Hello friends, I hope you all got out to enjoy the nice fall weather this weekend. My sister sent me a recipe in keeping with my fall theme that I had to try out now that the weather is perfect for heating up the oven. Although these pumpkin scones didn't turn out as pumpkiny as I expected, they were super moist and made the house smell wonderful! I was feeling particularly domestic so I used a pie pumpkin for this recipe, but you could substitute if for canned if you like. So pour yourself a hot glass of apple cider and enjoy this fall treat!
Pumpkin Scones

About 2 1/2 cups all-purpose flour
1/4 cup firmly packed brown sugar
1 tablespoon baking powder
3/4 teaspoon ground cinnamon
1/2 teaspoon salt
About 1/2 cup (1/4 lb.) butter cut into chunks
3/4 cup pumpkin
1/2 cup plus 1 tablespoon milk
1 large egg yolk
1 tablespoon granulated sugar
1. Cut pumpkin in half, remove seeds and place cut side down on a cookie sheet with a thin layer of water in it. Bake at 350 degrees until a fork inserted through the skin slides through the pumpkin (about 1 hour).
2. In a bowl, mix flour, brown sugar, baking powder, 1/2 teaspoon cinnamon, and salt. Add 1/2 cup butter and, with a pastry blender or your fingers, cut or rub in until pea-size crumbs form.
3. In a small bowl, whisk pumpkin and 1/2 cup milk until well blended. Add to flour mixture and stir just until dough is evenly moistened.

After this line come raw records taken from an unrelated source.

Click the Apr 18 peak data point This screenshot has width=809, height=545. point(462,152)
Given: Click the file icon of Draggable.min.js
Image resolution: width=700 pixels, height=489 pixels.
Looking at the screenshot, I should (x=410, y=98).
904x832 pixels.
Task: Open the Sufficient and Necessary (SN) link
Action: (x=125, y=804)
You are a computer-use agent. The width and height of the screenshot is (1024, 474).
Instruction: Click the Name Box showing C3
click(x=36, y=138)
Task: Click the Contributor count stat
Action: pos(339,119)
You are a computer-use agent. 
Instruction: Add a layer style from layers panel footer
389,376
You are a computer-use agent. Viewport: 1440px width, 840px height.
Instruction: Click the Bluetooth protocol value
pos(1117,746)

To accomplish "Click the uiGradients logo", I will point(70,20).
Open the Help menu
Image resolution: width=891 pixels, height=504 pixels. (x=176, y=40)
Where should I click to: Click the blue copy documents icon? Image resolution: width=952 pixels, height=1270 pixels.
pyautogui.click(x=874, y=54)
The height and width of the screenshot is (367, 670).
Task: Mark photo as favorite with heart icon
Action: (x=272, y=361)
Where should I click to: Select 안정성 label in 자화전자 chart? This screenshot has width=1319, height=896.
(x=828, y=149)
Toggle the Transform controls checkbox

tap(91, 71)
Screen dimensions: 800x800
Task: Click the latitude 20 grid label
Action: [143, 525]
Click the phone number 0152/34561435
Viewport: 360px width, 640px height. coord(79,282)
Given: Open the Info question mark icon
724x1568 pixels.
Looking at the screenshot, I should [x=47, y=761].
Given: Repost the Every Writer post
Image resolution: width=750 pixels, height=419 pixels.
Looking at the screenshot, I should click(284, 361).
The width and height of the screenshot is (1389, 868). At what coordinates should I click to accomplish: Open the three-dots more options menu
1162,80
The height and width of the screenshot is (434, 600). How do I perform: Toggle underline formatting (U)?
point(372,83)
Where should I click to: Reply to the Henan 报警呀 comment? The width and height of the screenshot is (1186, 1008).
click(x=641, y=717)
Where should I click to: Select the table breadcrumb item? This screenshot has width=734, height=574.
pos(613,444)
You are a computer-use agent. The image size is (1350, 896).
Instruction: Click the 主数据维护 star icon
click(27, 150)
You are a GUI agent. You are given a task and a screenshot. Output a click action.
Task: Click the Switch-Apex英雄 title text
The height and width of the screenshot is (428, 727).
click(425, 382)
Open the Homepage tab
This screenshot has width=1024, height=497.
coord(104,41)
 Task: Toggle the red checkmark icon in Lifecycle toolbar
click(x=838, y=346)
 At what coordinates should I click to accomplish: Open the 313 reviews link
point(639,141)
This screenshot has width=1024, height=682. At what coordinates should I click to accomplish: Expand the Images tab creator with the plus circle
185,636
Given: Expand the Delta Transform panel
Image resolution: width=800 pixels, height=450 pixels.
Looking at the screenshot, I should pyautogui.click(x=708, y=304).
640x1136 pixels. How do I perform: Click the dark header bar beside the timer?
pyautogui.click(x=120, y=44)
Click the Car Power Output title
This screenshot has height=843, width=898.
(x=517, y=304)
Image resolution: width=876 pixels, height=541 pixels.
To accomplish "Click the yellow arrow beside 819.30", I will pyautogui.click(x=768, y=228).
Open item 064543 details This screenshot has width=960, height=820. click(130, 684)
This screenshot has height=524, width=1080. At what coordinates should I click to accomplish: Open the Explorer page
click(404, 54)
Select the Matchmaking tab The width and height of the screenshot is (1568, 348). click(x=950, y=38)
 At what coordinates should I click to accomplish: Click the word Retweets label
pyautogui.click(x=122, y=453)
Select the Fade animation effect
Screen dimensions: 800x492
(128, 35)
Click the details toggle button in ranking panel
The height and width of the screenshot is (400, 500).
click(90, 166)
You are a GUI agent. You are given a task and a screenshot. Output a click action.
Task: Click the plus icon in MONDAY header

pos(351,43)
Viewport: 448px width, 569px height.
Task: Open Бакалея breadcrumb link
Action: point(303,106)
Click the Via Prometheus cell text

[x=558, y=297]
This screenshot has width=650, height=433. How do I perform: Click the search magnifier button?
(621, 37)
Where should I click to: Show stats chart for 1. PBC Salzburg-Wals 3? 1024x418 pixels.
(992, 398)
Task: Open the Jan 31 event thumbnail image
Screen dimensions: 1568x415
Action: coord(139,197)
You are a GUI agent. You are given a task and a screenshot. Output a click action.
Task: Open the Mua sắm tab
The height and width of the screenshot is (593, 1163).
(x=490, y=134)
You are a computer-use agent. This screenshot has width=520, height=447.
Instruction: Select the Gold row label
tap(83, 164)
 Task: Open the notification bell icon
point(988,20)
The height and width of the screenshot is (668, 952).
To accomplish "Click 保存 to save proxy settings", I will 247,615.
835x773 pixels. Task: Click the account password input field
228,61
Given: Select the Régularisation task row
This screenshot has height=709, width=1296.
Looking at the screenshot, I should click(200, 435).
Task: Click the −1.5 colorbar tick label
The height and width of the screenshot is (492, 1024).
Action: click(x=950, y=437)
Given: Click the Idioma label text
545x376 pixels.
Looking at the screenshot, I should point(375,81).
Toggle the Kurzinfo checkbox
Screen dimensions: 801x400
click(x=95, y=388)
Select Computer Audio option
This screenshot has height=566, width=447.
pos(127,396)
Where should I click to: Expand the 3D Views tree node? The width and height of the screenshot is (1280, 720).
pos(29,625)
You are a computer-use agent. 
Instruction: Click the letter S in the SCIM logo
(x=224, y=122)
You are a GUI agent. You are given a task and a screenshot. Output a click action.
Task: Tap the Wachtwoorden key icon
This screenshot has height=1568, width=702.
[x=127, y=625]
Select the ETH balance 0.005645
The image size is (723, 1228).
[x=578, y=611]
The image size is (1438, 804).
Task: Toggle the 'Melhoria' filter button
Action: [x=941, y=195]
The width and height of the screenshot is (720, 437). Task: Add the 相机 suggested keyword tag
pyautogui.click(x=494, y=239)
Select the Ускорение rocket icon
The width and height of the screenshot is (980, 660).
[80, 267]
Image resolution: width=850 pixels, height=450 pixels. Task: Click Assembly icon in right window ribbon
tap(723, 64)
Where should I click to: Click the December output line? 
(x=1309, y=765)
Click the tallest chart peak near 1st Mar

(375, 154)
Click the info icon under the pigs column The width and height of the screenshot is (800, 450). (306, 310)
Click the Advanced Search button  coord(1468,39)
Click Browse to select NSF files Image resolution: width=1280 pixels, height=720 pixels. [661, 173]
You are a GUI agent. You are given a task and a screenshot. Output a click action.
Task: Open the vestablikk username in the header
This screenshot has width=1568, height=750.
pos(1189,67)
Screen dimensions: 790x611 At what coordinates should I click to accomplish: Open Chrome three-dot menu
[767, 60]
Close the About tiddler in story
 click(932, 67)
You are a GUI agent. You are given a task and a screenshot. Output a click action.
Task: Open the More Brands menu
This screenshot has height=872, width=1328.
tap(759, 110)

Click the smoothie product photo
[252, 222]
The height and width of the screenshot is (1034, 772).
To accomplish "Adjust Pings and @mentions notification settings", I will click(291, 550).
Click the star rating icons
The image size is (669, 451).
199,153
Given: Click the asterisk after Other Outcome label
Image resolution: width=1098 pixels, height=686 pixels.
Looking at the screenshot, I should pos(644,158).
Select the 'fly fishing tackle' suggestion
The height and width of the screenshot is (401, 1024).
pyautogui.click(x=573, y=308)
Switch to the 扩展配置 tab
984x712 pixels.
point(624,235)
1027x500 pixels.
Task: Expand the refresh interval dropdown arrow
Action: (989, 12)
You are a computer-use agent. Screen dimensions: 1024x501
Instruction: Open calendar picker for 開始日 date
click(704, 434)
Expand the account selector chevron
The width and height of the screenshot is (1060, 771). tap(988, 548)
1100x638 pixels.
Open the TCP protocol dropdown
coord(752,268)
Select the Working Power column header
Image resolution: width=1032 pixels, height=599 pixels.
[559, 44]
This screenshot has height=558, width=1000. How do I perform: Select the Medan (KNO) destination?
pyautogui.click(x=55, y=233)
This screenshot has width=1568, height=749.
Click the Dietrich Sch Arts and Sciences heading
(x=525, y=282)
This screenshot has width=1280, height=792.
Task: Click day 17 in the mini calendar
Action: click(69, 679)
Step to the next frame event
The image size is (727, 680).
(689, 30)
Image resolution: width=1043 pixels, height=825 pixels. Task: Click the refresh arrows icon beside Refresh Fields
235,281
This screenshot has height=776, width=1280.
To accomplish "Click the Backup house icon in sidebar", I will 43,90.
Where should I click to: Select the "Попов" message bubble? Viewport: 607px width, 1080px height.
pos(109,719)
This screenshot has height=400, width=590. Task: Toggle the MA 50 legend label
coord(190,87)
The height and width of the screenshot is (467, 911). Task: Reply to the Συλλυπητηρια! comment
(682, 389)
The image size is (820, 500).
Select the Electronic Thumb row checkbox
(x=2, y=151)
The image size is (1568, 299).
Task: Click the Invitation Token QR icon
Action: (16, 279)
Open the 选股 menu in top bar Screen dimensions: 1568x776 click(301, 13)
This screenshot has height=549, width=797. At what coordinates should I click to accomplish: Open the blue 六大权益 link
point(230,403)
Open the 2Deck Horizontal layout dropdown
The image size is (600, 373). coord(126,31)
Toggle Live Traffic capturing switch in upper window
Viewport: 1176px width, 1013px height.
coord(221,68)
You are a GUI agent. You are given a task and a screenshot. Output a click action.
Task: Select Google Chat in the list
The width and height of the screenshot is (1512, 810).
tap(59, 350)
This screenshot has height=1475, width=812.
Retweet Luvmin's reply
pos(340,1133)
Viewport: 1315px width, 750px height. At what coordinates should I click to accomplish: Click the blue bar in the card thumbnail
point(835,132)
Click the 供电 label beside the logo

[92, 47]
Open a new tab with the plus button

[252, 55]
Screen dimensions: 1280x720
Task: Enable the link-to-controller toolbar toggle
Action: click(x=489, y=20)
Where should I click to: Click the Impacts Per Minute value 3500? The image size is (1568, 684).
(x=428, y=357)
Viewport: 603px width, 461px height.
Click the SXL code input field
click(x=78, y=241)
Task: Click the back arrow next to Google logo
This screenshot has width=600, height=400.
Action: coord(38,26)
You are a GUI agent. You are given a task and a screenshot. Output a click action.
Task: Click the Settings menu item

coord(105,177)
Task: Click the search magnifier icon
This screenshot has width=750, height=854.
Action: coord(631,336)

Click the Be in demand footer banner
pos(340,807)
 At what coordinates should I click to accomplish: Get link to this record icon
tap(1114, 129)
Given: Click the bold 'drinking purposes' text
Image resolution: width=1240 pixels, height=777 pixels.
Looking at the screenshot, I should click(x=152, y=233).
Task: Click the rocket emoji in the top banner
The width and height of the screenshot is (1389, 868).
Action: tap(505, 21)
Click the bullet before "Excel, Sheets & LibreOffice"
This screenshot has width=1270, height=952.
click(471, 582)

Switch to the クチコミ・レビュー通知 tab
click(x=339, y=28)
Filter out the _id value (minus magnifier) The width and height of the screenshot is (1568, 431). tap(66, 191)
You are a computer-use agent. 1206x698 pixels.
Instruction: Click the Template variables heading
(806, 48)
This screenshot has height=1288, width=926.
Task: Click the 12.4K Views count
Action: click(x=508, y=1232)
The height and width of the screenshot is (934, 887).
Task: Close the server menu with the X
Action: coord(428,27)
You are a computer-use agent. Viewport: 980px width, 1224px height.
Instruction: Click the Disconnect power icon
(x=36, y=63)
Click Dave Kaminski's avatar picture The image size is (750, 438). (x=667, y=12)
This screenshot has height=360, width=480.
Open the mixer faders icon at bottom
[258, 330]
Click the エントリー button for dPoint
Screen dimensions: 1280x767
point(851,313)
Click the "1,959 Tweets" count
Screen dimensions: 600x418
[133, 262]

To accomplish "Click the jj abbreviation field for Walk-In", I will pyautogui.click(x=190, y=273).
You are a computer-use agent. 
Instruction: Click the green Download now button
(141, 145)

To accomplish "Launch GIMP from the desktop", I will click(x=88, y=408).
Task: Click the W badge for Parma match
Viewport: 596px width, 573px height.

4. Scrape onto a lightly floured board, turn over to coat, and gently knead just until dough comes together, 5 or 6 turns. Pat dough into a 6-inch round 1 1/2 inches thick; cut into 6 equal wedges.
5. Separate wedges and place on a lightly buttered 12- by 15-inch baking sheet. In a small bowl, beat egg yolk and 1 tablespoon milk to blend; brush lightly over tops of scones (discard any remaining egg wash). In another small bowl, mix granulated sugar and remaining 1/4 teaspoon cinnamon; sprinkle evenly over scones.
6. Bake in a 375° regular or convection oven until scones are golden brown, 30-35 minutes. Transfer to a rack; serve warm or cool.